Digital technologies and services have taken the aircraft cabin by storm, and the digital transformation is now headed for the cockpit, allowing aircraft to share and receive data online during flight. Digital solutions for inflight cockpit connectivity are already available, and it is now possible for aircraft to receive updated weather forecasts and to share real-time information about their position. In this way connectivity will make flying more efficient, as the exchange of data can be used to optimise flight routes. This efficiency will help avoid delays, save fuel, reduce environmental impact, and ultimately bring down costs.

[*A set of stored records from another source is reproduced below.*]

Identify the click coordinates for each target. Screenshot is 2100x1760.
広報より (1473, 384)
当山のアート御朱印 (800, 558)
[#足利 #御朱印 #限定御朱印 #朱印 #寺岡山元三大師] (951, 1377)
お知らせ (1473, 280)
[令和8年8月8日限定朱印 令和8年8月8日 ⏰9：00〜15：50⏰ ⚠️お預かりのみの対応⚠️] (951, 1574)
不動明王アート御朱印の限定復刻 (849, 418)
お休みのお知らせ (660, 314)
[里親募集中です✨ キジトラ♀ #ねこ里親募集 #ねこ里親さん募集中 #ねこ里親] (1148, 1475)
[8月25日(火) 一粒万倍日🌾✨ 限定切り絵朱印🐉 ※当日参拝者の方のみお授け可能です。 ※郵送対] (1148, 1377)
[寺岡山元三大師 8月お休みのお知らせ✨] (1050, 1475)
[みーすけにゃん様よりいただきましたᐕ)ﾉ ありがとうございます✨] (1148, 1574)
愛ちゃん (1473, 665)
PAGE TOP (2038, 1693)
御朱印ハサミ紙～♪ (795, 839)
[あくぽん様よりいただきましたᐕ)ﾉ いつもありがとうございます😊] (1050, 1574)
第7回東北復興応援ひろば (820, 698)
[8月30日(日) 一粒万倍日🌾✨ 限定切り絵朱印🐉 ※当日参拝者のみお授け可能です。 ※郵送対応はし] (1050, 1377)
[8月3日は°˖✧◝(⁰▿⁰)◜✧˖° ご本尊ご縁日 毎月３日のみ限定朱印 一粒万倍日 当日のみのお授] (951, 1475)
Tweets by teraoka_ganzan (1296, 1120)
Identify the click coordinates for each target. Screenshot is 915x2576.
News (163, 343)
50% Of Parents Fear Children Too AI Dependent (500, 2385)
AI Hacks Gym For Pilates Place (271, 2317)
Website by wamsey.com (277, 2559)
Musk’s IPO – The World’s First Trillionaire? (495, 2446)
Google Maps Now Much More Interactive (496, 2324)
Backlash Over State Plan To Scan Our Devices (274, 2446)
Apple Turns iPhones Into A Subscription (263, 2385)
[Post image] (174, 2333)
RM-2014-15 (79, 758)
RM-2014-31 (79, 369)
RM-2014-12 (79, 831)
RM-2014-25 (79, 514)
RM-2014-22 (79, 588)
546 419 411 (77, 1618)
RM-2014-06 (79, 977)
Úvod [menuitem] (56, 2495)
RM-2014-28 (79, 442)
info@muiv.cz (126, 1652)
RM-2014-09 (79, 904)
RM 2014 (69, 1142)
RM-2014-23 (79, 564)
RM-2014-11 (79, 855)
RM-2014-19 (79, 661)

The many opportunities offered by cockpit connectivity solutions are in stark contrast to the cockpit of today, as all the information needed for a flight must be brought on to the aircraft before take-off, with communication during the flight achieved via voice or small text messages. Fortunately, the aviation industry is slowly embracing the connected cockpit. Before the Covid-19 pandemic, carriers were testing new solutions – Alaska Airlines’ trial of NASA’s Traffic Aware Strategic Aircrew Requests (TASAR) and Traffic Aware Planner (TAP) technologies, for example.
Cockpit applications are already subject to rigorous testing and certification, and for good reason. As cockpit applications will come to rely on connectivity, thorough testing of application behaviour under different link conditions will be important for certification. In other segments relying on satellite connectivity, emulated satellite links are already used for verification purposes.
Emulated tests grant full control
Real-life aircraft tests are expensive and time-consuming and, more importantly, not a reliable option for verification under different satellite link impairments such as latency, fading and congestion. An emulated test, on the other hand, is a much more reliable, cheaper and swifter option, because it allows developers to test their application in any scenario – independent from available aircraft or network conditions.
An emulated satellite link gives developers full control of the test setup, enabling them to emulate different kinds of satellite link behaviours, e.g. rough weather, satellite link impairments, handovers, or satellite link drops. This emulation allows developers to test the application’s’ performance and usability thoroughly when exposed to different conditions.
To obtain certification, proof of requirement fulfilment, and robustness to abnormal situations must be provided. This is possible with the use of code measurement tools in a fully managed testbed. Developers can measure the test’s coverage directly in the code of the application in order to make sure that all critical code is covered. Measurement tools are used to instrument the source code of the application. During test execution, these tools will provide data that indicates which parts of the code have been executed, and make suggestions for missing test cases.
With the growing market for connectivity in aircraft – both in the cabin and the cockpit – the demand for more intelligent test solutions is also increasing. Combining managed and emulated testbeds and visibility into code coverage, end-to-end tests lead to more efficient testing and more accurate test results. This will also shorten the test time and thus the time to market for new applications, giving developers a competitive edge.
For the airline companies, better testing will lead to a safer journey towards the connected cockpit, with reliable applications. With the connected cockpit comes the benefits of updated information, passenger lists, weather reports, and connectivity to the air traffic management – all things that ease the pilot’s job and make flying safer.